* Reading text *
= Beginning of Section =
- The paper introduces BrowserArena, a novel platform evaluating LLMs on real-world web navigation tasks using live user-submitted challenges.
- It employs pairwise comparisons and human feedback to uncover practical strengths, identify common failure modes such as CAPTCHA and pop-up handling, and highlight performance disparities among models.
- The study demonstrates that multimodal capabilities significantly impact web navigation success, paving the way for improved agent evaluation methodologies.
BrowserArena: Evaluating LLM Agents on Real-World Web Navigation Tasks
The paper "BrowserArena: Evaluating LLM Agents on Real-World Web Navigation Tasks" introduces a novel platform for evaluating LLMs in the context of web navigation tasks. This study focuses on assessing the practical capabilities of LLMs as web agents interacting with live websites, highlighting both the strengths and persistent failure modes of these agents.
= End of Section =
(Collected data entries)
= Beginning of Section =
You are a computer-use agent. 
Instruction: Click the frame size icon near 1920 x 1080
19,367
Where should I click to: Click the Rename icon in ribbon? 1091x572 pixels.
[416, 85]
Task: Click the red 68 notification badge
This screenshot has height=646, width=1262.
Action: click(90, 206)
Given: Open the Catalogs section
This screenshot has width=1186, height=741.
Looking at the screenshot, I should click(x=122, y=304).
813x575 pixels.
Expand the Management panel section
= End of Section =
= Beginning of Section =
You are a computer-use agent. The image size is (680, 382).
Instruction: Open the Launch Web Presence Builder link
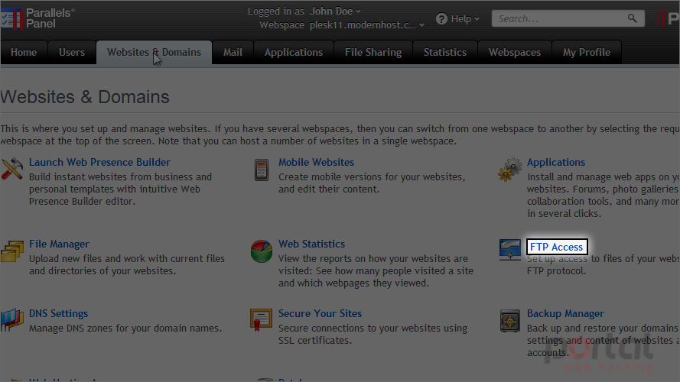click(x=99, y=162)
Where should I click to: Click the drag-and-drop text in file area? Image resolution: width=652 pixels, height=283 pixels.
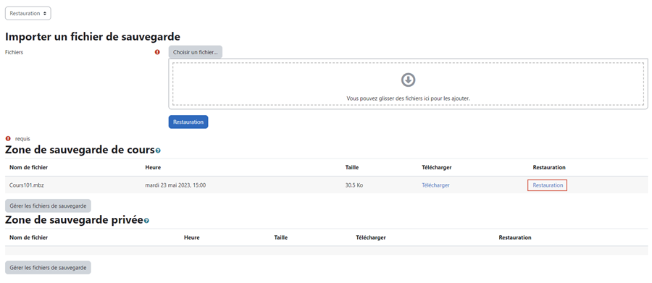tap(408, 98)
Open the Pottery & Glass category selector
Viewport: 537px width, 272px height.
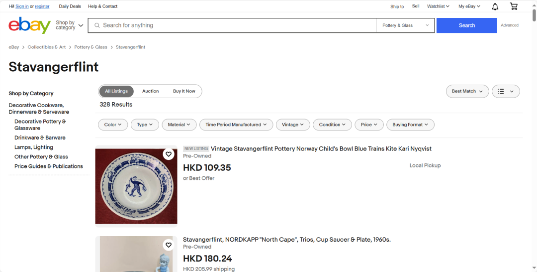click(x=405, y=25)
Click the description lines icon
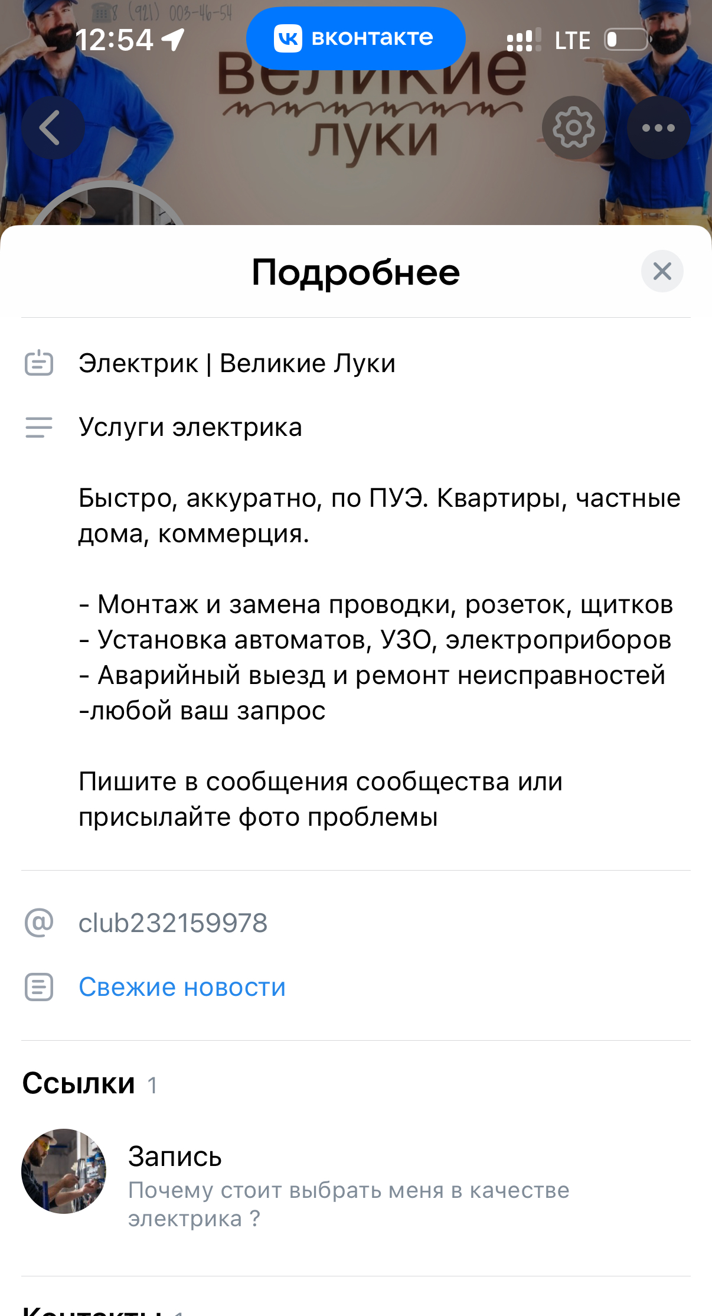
= End of Section =
* Problem 1 *
Answer these questions using the text on BrowserArena:
(a) Which two common failure modes does the text name?
(b) What kind of capabilities does the study find significantly affect web navigation success?
(c) According to the paragraph below the title, what do the agents interact with?
* Problem 2 *
Proceed with the text on BrowserArena, writing on from its final sentence.

* Reply 1 *
(a) CAPTCHA and pop-up handling.
(b) Multimodal capabilities.
(c) Live websites.

* Reply 2 *
Introduction
BrowserArena is developed to address the limitations of existing benchmarks for web agents that primarily operate within sandboxed, closed environments. By transitioning evaluations to the open web, BrowserArena facilitates the collection of diverse user-submitted tasks, offering a more realistic appraisal of LLM capabilities. The platform includes head-to-head comparisons and step-level human feedback to identify recurrent failure modes such as CAPTCHA resolution, pop-up banner removal, and direct URL navigation.
Figure 1: An overview of the study procedure showing how users interact with BrowserArena.
Methodology
The BrowserArena utilizes a live open-web evaluation strategy. Users submit tasks which are processed by randomly selected LLM agents configured to navigate and interact with diverse web environments using the BrowserUse library. This allows for the assessment of agents on tasks with ambiguous specifications, using pairwise comparisons to model human preferences and evaluate agent outputs beyond predetermined success criteria.
The research encompasses a detailed examination of user-submitted tasks and human preference data to construct a model leaderboard, demonstrating a notable gap in Vision LLMs (VLMs) capability to model human preferences accurately.
Experimental Evaluation
The platform evaluates five different models, revealing variabilities in their performance across user-submitted tasks. The ranking based on user preferences shows that some models, like the non-multimodal R1, perform better unexpectedly. This highlights that while multimodal capabilities are beneficial, they are not the sole determinant of successful navigation tasks.



Figure 2: Average Win Rate across models.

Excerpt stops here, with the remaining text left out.